Stock Prediction using Decision Tree

Wednesday, September 24, 2008

Stock Prediction using Decision Tree

This is the first post in a series on using Decision Tree for Stock Prediction. Here are the second, third, fourth and fifth posts.

I have started applying data mining to finance for a few months now. I will thus give you an insight about my main project regarding stock market prediction. While starting in my company, I have seen several projects (so-called "screener", i.e. based on technical indicators to build stock picking rules, but no use of data mining). Most of them make two assumptions:

The rules based on technical indicators don't evolve in time
Stocks are selected (and sometimes processed) differently according to the sector they belong to (e.g. health and care, industry, etc.)

Since I don't feel good with these two assumptions, I have started a new project based on the following idea:

Each technical indicator may work for a particular stock and at a certain moment in time
This means that i) rules based on indicators should evolve in time and ii) each stock should be processed independently. Note that the second point doesn't mean that there are no correlation between a particular stock and the sector it belongs to. It only means that stocks may behave differently and thus should be treated independently. However, any information from their sector could be used in the forecasting process.

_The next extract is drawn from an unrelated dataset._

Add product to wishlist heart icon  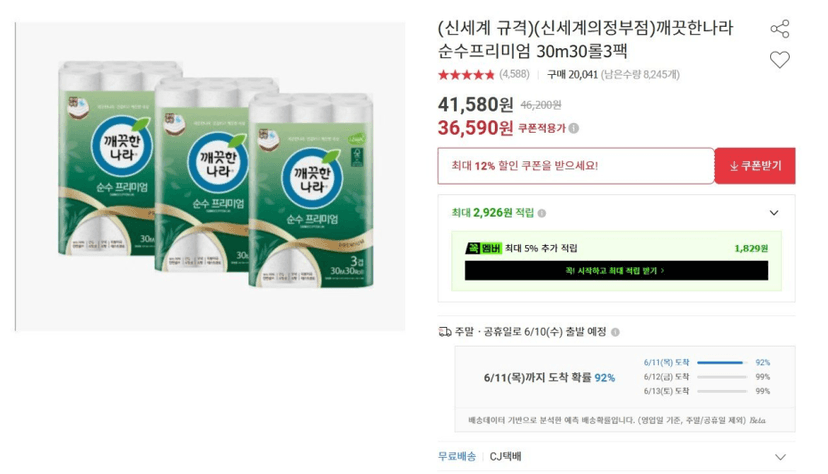(779, 60)
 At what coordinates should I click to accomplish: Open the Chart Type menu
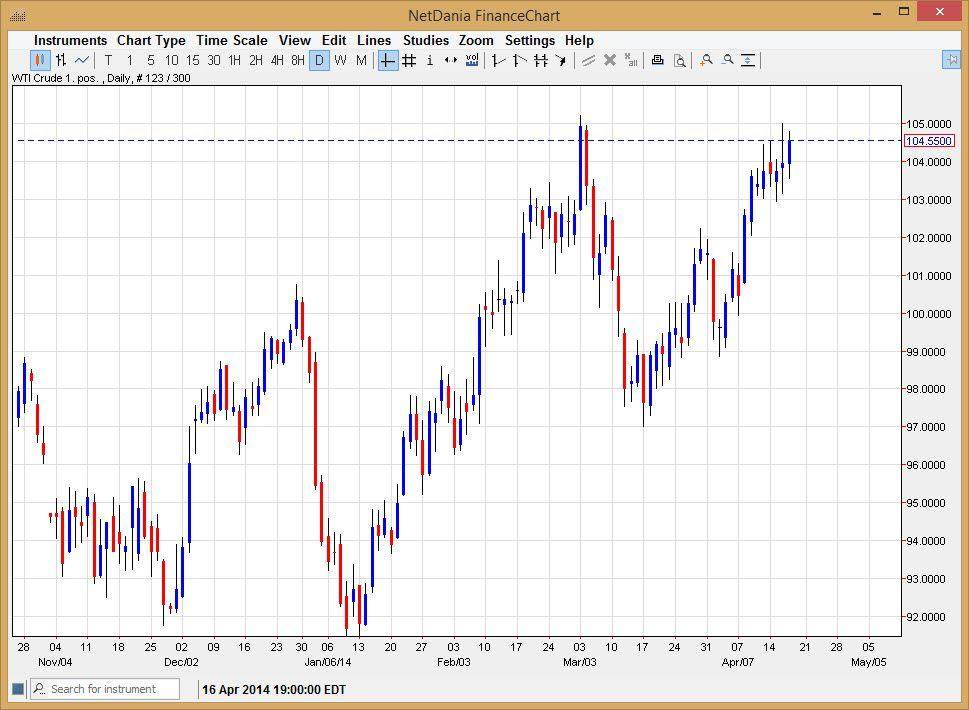click(x=151, y=40)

When seen as a balck box, the system has information about a specific stock (such as open, high, low, close, volume, etc.) as input and a class value as output. The class is fixed this way:

   1 if close[j+n] > (x% * close[j]) + close[j]
-1 otherwise

where n is the difference between the current day and the day predicted and x is a value chosen to take transaction fees into account (note that a fixed value could also be chosen instead of a percentage). The class predictions are thus made for each stock independently. One year daily data is used for training and the following month for testing. A shifting window process is made so that the system adapts itself to the current market.

Here are the different steps of the overall methodology that makes use of decision tree for stock prediction:

1. Stock filtering
2. Data preprocessing
3. Classification tree
4. Risk management

In the following posts, I will explain in details each of these steps.

Sphere: Related Content

10 comments:

Pedro said...: Hi!
Do you want to share some knowledge with me?
I'm thinking to focus my Master BI Degree in forecasting stocks... and I already have some ideias!
Regards!
Pedro
Good Blog!!!!; 11:44 PM
Sandro Saitta said...: Thanks for your comment Pedro. I can give you a list of books/articles about the subject if you're interested. Regarding my personal experience, you will have an excerpt with the following posts on DMR.; 1:53 PM
Anonymous said...: Hi Sandro,
Do you assign classes of -1 and 1 only and or a scale between?
Cheers, Shane; 2:03 AM
Sandro Saitta said...: Hi Shane,
I'm using -1/1 for the classes (i.e. I have only two classes) but I use a more complex function for calculating the accuracy of my decision trees: I take into account the difference between close[j+n] and close[j].; 9:13 AM
Themos Kalafatis said...: Hello,

I was wondering as to whether you think that enhancing your models with Financial facts, your models could achieve higher accuracy? WHat is your opinion on this?

Many Thanks!; 12:27 AM
Sandro Saitta said...: Hi Themos,

Very interesting question. First, I would like to state that I don't believe that technical indicators are better/worse than fundamental indicators for stock picking. In this project, I have however decided to work with technical indicators. Therefore, I make the assumption that all information about the market is contained in the price of stocks. This is related to the old traders quote: "Buy the rumor and sell the news" (i.e. it's too late to look at the news because the market has already been altered by the news).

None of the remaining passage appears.